A new Python project.

These details have not been verified by PyPI

Project links

License
- Other/Proprietary License
Operating System
- OS Independent
Programming Language
- Python :: 3.12

Project description

coreason-synthesis

Grounded Synthetic Data Generation (SDG) for the CoReason-AI platform.

Overview

coreason-synthesis is the "Amplifier" of the CoReason platform.
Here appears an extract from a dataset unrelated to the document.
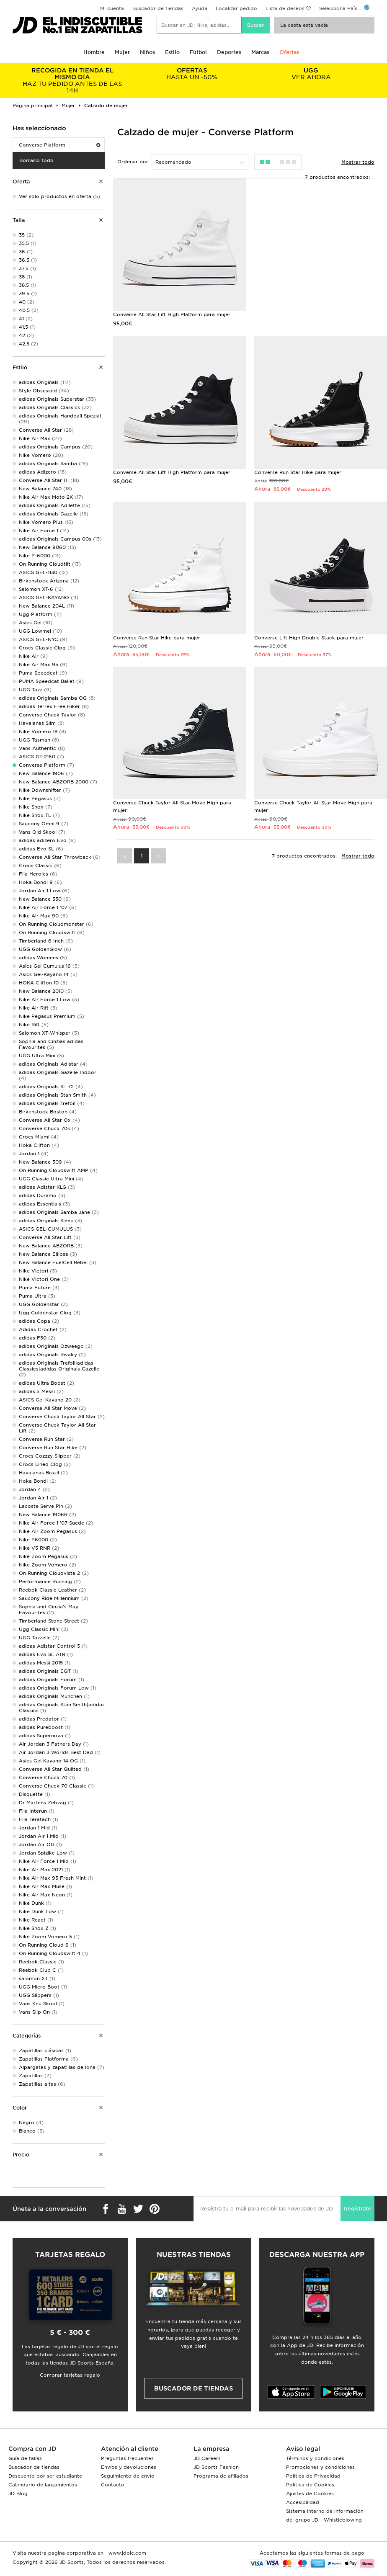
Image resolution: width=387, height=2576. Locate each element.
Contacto (112, 2485)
It solves the "Cold Start Problem" of evaluation by manufacturing high-quality, domain-specific Benchmark Evaluation Corpora (BEC) from a small set of user-provided examples.

Unlike standard GenAI approaches that rely on hallucination, this library implements a Grounded Synthesis Pipeline:

Learns the testing pattern from user-provided Seeds.
Forages for real, semantically similar documents via MCP.
Extracts verbatim text slices (The "Real Data").
Composites synthetic questions around that data (The "Fake Scenario").
Appraises and ranks the results by complexity and diversity.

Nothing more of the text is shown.